Copy the material below line for line, keeping every character unchanged.
[start EXCERPTED RECORDS]
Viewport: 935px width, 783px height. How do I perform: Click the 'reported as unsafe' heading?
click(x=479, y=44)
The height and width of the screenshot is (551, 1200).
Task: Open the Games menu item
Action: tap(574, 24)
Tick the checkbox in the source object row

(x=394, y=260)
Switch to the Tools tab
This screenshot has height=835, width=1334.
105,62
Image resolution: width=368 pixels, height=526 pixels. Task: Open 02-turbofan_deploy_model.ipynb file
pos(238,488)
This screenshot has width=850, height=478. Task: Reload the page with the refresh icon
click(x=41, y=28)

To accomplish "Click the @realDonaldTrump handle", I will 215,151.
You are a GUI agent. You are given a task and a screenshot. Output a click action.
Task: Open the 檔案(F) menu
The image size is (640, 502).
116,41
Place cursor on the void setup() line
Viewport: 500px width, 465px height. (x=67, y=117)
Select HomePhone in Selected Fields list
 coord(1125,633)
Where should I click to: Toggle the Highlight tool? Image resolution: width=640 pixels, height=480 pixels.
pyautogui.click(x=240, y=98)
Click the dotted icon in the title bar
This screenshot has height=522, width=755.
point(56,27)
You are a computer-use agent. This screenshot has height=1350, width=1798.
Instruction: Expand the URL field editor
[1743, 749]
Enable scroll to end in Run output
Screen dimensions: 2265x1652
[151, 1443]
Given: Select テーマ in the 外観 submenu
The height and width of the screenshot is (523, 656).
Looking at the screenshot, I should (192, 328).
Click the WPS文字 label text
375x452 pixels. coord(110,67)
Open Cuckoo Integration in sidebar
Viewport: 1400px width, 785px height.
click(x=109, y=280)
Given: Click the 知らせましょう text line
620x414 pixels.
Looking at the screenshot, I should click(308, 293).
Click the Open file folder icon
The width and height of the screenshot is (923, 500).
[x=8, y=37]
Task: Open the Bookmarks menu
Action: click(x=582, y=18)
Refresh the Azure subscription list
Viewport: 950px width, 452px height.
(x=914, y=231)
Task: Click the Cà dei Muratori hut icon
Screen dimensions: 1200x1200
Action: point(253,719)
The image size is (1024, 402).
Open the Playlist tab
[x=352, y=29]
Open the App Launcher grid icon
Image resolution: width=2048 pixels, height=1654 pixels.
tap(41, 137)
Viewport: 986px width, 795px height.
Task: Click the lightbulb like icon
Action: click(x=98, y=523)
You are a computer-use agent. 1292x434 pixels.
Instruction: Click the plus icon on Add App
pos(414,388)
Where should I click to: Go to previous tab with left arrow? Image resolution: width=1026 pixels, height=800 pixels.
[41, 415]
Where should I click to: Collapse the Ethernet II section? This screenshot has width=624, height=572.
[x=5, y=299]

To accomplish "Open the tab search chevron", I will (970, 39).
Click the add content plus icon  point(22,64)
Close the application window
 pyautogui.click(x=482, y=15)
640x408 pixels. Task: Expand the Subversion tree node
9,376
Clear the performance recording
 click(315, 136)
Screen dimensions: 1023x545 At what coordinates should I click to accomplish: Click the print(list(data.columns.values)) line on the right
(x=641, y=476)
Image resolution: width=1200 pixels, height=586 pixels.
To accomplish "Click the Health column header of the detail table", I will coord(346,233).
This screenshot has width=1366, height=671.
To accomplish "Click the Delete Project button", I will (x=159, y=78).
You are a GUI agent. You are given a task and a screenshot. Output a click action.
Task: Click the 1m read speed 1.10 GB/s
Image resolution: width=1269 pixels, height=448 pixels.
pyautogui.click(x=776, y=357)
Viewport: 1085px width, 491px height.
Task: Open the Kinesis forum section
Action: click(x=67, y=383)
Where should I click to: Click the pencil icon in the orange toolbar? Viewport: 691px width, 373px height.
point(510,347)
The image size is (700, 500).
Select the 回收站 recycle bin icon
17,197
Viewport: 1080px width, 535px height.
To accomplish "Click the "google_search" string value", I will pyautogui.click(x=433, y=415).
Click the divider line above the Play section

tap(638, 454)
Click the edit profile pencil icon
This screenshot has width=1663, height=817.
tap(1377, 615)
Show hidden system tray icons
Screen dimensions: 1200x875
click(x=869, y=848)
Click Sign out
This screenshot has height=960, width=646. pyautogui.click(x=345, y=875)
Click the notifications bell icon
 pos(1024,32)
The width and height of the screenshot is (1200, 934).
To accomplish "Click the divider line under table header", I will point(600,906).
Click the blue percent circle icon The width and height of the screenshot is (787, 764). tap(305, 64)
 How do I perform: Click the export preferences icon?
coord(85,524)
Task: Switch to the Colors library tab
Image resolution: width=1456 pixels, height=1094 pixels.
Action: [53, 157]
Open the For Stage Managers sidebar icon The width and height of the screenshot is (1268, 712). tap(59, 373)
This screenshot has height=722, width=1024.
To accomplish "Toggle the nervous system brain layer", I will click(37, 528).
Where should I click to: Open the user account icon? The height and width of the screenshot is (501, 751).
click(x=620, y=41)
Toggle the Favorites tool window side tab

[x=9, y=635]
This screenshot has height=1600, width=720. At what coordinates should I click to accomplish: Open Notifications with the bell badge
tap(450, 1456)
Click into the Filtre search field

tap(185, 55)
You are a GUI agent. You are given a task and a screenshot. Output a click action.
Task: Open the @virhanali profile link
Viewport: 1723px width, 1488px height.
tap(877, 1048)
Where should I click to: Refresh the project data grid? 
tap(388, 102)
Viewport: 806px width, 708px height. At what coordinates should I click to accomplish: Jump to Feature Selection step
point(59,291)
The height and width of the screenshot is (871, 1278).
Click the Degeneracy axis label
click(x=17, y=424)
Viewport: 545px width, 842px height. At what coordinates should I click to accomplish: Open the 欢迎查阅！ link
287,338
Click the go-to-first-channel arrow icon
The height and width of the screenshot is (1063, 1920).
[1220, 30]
[end EXCERPTED RECORDS]
### SOLUTION TO THE EXERCISE
Viewport: 935px width, 783px height. How do I perform: Click the 'reported as unsafe' heading?
click(x=479, y=44)
The height and width of the screenshot is (551, 1200).
Task: Open the Games menu item
Action: tap(574, 24)
Tick the checkbox in the source object row

(x=394, y=260)
Switch to the Tools tab
This screenshot has height=835, width=1334.
105,62
Image resolution: width=368 pixels, height=526 pixels. Task: Open 02-turbofan_deploy_model.ipynb file
pos(238,488)
This screenshot has width=850, height=478. Task: Reload the page with the refresh icon
click(x=41, y=28)

To accomplish "Click the @realDonaldTrump handle", I will 215,151.
You are a GUI agent. You are given a task and a screenshot. Output a click action.
Task: Open the 檔案(F) menu
The image size is (640, 502).
116,41
Place cursor on the void setup() line
Viewport: 500px width, 465px height. (x=67, y=117)
Select HomePhone in Selected Fields list
 coord(1125,633)
Where should I click to: Toggle the Highlight tool? Image resolution: width=640 pixels, height=480 pixels.
pyautogui.click(x=240, y=98)
Click the dotted icon in the title bar
This screenshot has height=522, width=755.
point(56,27)
You are a computer-use agent. This screenshot has height=1350, width=1798.
Instruction: Expand the URL field editor
[1743, 749]
Enable scroll to end in Run output
Screen dimensions: 2265x1652
[151, 1443]
Given: Select テーマ in the 外観 submenu
The height and width of the screenshot is (523, 656).
Looking at the screenshot, I should (192, 328).
Click the WPS文字 label text
375x452 pixels. coord(110,67)
Open Cuckoo Integration in sidebar
Viewport: 1400px width, 785px height.
click(x=109, y=280)
Given: Click the 知らせましょう text line
620x414 pixels.
Looking at the screenshot, I should click(308, 293).
Click the Open file folder icon
The width and height of the screenshot is (923, 500).
[x=8, y=37]
Task: Open the Bookmarks menu
Action: click(x=582, y=18)
Refresh the Azure subscription list
Viewport: 950px width, 452px height.
(x=914, y=231)
Task: Click the Cà dei Muratori hut icon
Screen dimensions: 1200x1200
Action: point(253,719)
The image size is (1024, 402).
Open the Playlist tab
[x=352, y=29]
Open the App Launcher grid icon
Image resolution: width=2048 pixels, height=1654 pixels.
tap(41, 137)
Viewport: 986px width, 795px height.
Task: Click the lightbulb like icon
Action: click(x=98, y=523)
You are a computer-use agent. 1292x434 pixels.
Instruction: Click the plus icon on Add App
pos(414,388)
Where should I click to: Go to previous tab with left arrow? Image resolution: width=1026 pixels, height=800 pixels.
[41, 415]
Where should I click to: Collapse the Ethernet II section? This screenshot has width=624, height=572.
[x=5, y=299]

To accomplish "Open the tab search chevron", I will (970, 39).
Click the add content plus icon  point(22,64)
Close the application window
 pyautogui.click(x=482, y=15)
640x408 pixels. Task: Expand the Subversion tree node
9,376
Clear the performance recording
 click(315, 136)
Screen dimensions: 1023x545 At what coordinates should I click to accomplish: Click the print(list(data.columns.values)) line on the right
(x=641, y=476)
Image resolution: width=1200 pixels, height=586 pixels.
To accomplish "Click the Health column header of the detail table", I will coord(346,233).
This screenshot has width=1366, height=671.
To accomplish "Click the Delete Project button", I will (x=159, y=78).
You are a GUI agent. You are given a task and a screenshot. Output a click action.
Task: Click the 1m read speed 1.10 GB/s
Image resolution: width=1269 pixels, height=448 pixels.
pyautogui.click(x=776, y=357)
Viewport: 1085px width, 491px height.
Task: Open the Kinesis forum section
Action: click(x=67, y=383)
Where should I click to: Click the pencil icon in the orange toolbar? Viewport: 691px width, 373px height.
point(510,347)
The image size is (700, 500).
Select the 回收站 recycle bin icon
17,197
Viewport: 1080px width, 535px height.
To accomplish "Click the "google_search" string value", I will pyautogui.click(x=433, y=415).
Click the divider line above the Play section

tap(638, 454)
Click the edit profile pencil icon
This screenshot has width=1663, height=817.
tap(1377, 615)
Show hidden system tray icons
Screen dimensions: 1200x875
click(x=869, y=848)
Click Sign out
This screenshot has height=960, width=646. pyautogui.click(x=345, y=875)
Click the notifications bell icon
 pos(1024,32)
The width and height of the screenshot is (1200, 934).
To accomplish "Click the divider line under table header", I will point(600,906).
Click the blue percent circle icon The width and height of the screenshot is (787, 764). tap(305, 64)
 How do I perform: Click the export preferences icon?
coord(85,524)
Task: Switch to the Colors library tab
Image resolution: width=1456 pixels, height=1094 pixels.
Action: [53, 157]
Open the For Stage Managers sidebar icon The width and height of the screenshot is (1268, 712). tap(59, 373)
This screenshot has height=722, width=1024.
To accomplish "Toggle the nervous system brain layer", I will click(37, 528).
Where should I click to: Open the user account icon? The height and width of the screenshot is (501, 751).
click(x=620, y=41)
Toggle the Favorites tool window side tab

[x=9, y=635]
This screenshot has height=1600, width=720. At what coordinates should I click to accomplish: Open Notifications with the bell badge
tap(450, 1456)
Click into the Filtre search field

tap(185, 55)
You are a GUI agent. You are given a task and a screenshot. Output a click action.
Task: Open the @virhanali profile link
Viewport: 1723px width, 1488px height.
tap(877, 1048)
Where should I click to: Refresh the project data grid? 
tap(388, 102)
Viewport: 806px width, 708px height. At what coordinates should I click to accomplish: Jump to Feature Selection step
point(59,291)
The height and width of the screenshot is (871, 1278).
Click the Degeneracy axis label
click(x=17, y=424)
Viewport: 545px width, 842px height. At what coordinates should I click to accomplish: Open the 欢迎查阅！ link
287,338
Click the go-to-first-channel arrow icon
The height and width of the screenshot is (1063, 1920).
[1220, 30]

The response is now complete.